We compared our model with DELF, for which we took the parameters at which it showed the best results on our test. The results were almost the same.
|Model ||sights ||No attractions|
Then we divided the sights into two types: frequent (more than 100 photos), which make up 87% of all the sights in the test, and rare. Frequently, our model works well: accuracy of 85.3%. With rare sights, we got 46%, which is also very good - even with a small amount of data, our approach shows decent results.
|A type||Accuracy||Share of total|
After we conducted A / B testing on user photos. As a result, the conversion of buying a place in the cloud increased by 10%, the conversion rate for removing a mobile application fell by 3%, and the number of views of albums increased by 13%.
Compare the speed of our approach and DELF. On a GPU, DELF requires 7 grid runs because it uses 7 image scales, and our approach uses only 1 run.
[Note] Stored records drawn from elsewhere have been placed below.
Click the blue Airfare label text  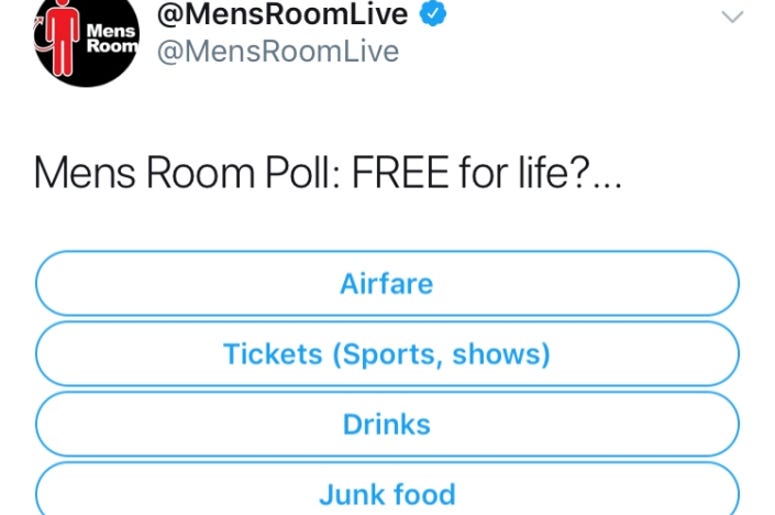coord(387,284)
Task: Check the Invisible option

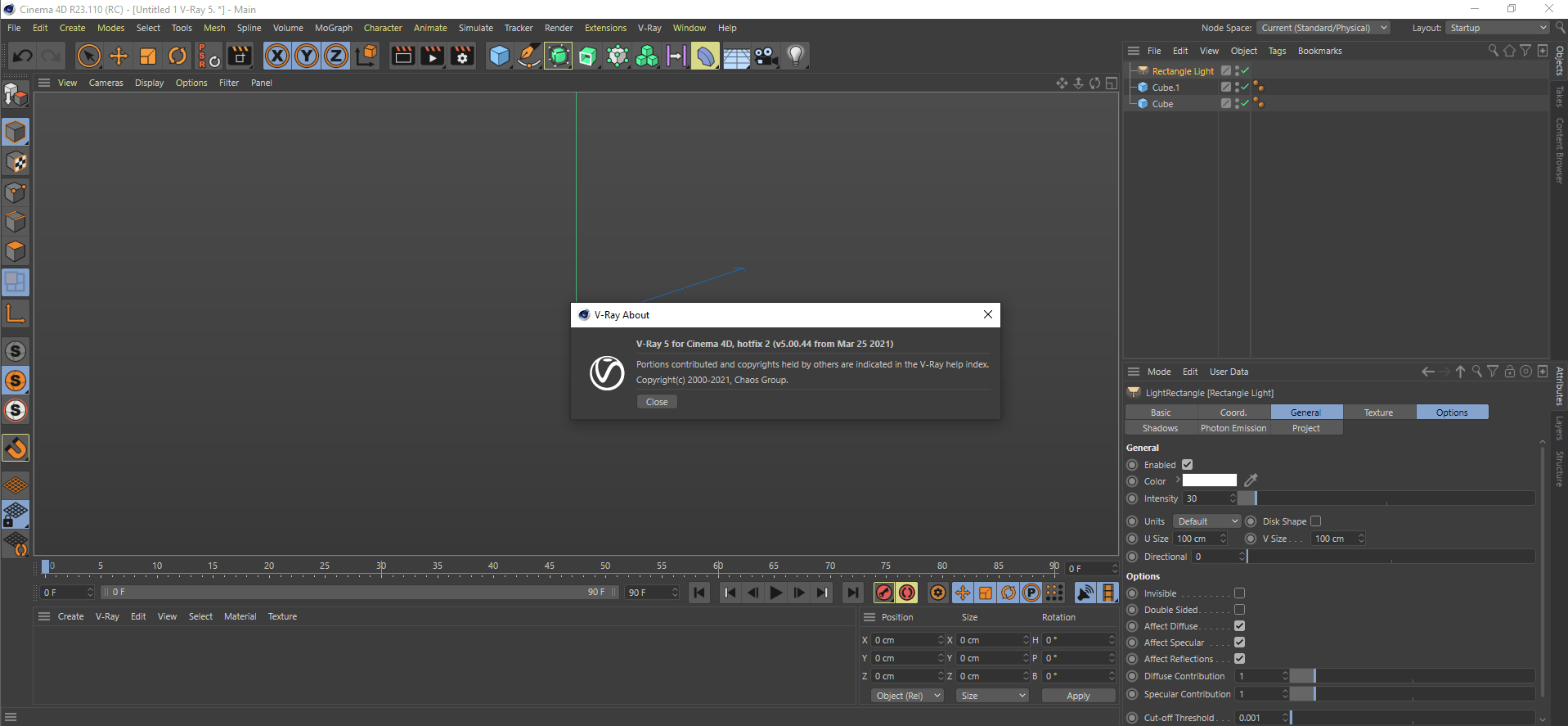Action: 1239,593
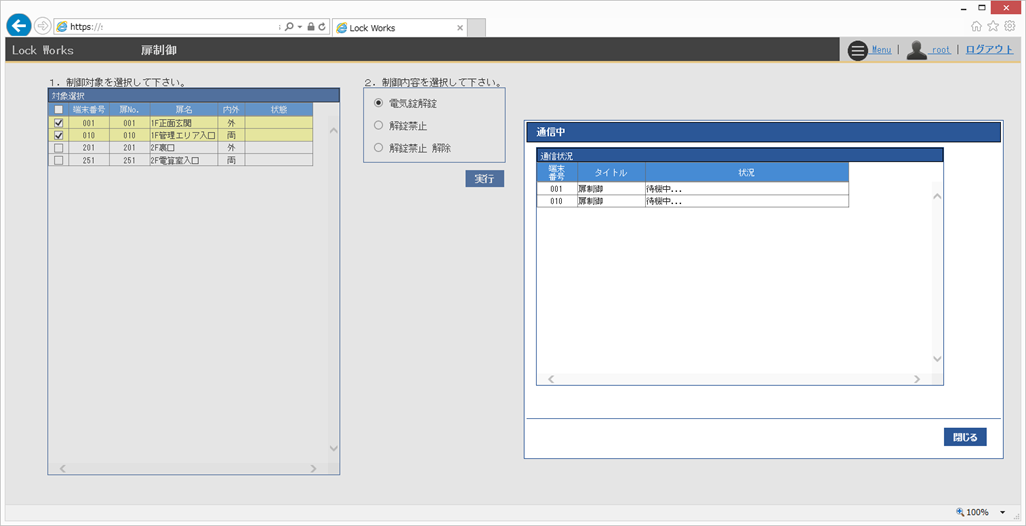Choose the 解錠禁止 解除 radio option

click(378, 148)
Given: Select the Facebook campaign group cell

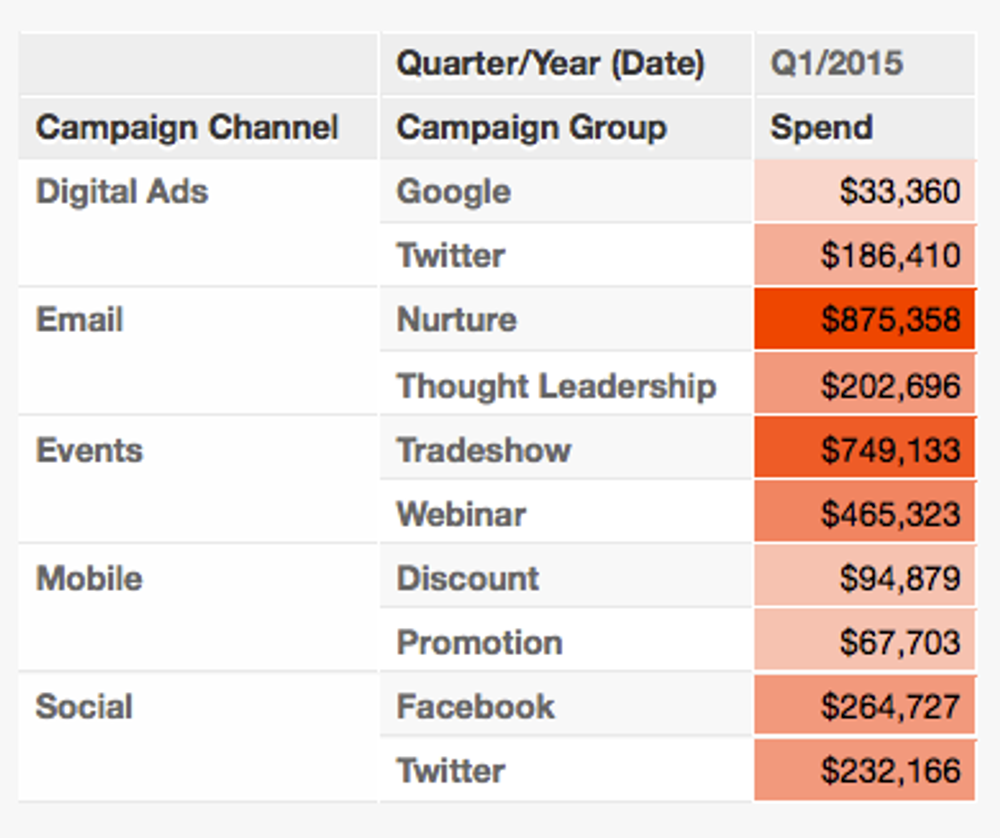Looking at the screenshot, I should 566,706.
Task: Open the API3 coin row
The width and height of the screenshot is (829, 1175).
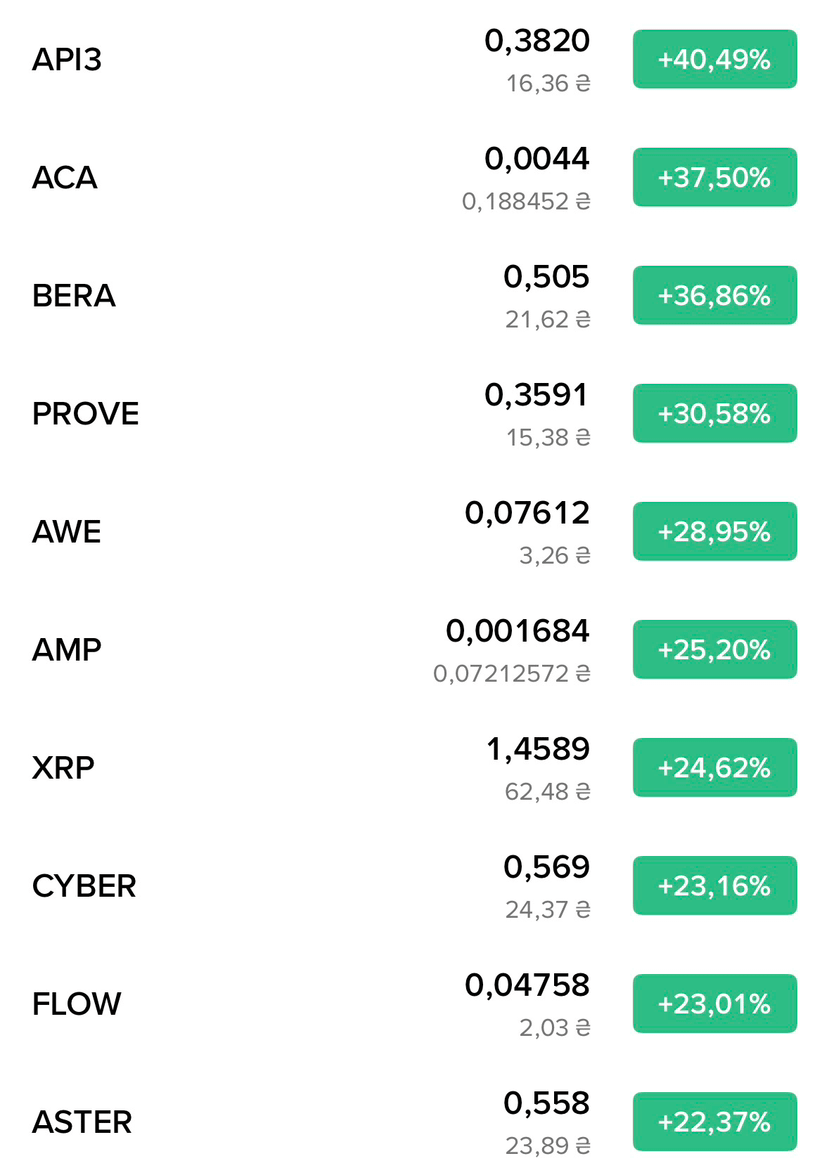Action: click(414, 59)
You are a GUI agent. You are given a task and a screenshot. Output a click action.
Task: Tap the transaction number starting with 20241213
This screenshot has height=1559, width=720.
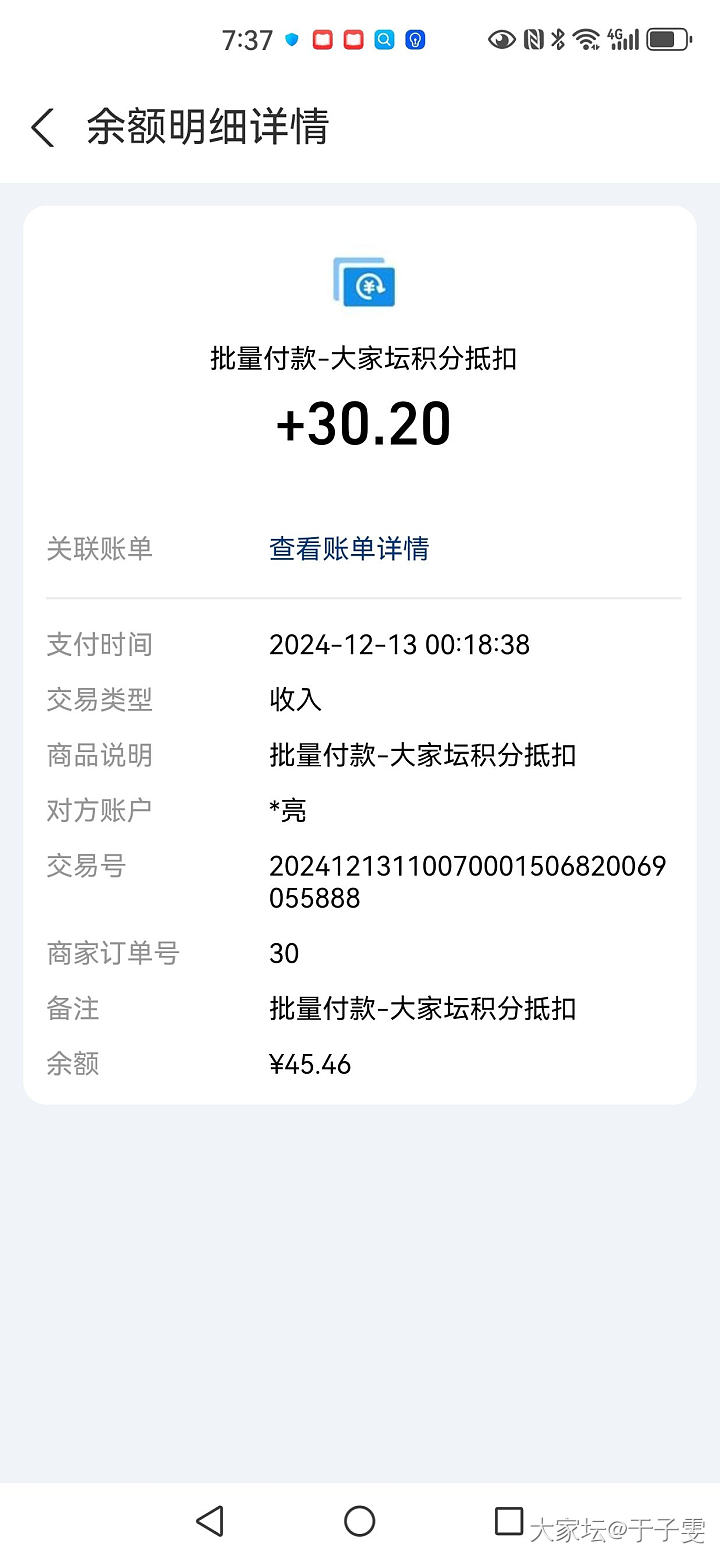467,882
On the CPU, DELF uses a longer search by the nearest neighbors method and a very long geometric verification. As a result, our method on the CPU was 15 times faster. In both cases, our approach wins in speed, which is extremely important during operation.
Results: holiday experience
At the beginning of the article, I mentioned the solution to the problem of scrolling and finding the right pictures with attractions. Here it is.
This is my cloud, and in it all the photos are divided into albums. There is an album "People", "Objects", "Sights". Inside it, the attractions are broken down by albums, which are grouped by city. If you click on the Zwinger in Dresden, then an album with photos of only this attraction will open.
A very useful feature: I went on vacation, took a picture, put it in a cloud. And when you wanted to upload them to Instagram or share with friends and relatives, you don’t have to search and choose for a long time, just a few clicks - and you will find the photos you need.
Let me remind you of the main points of our decision.
- Semi-automatic base cleaning. A bit of manual labor for the initial layout, and then the neural network copes itself. This allows you to quickly clean new data and train the model on it.
- We use deep convolutional neural networks and deep metric learning, which allows us to effectively learn the structure in classes.
- As a training paradigm, we used curriculum learning - learning in parts. This approach has helped us a lot. At inference, we use several centroids that allow you to use cleaner data and find different angles of attractions.
It would seem that object recognition is a well-studied area. But exploring the needs of real users, we find interesting new tasks, such as the recognition of attractions. It allows using machine learning to tell people something new about the world. It is very inspiring and motivating!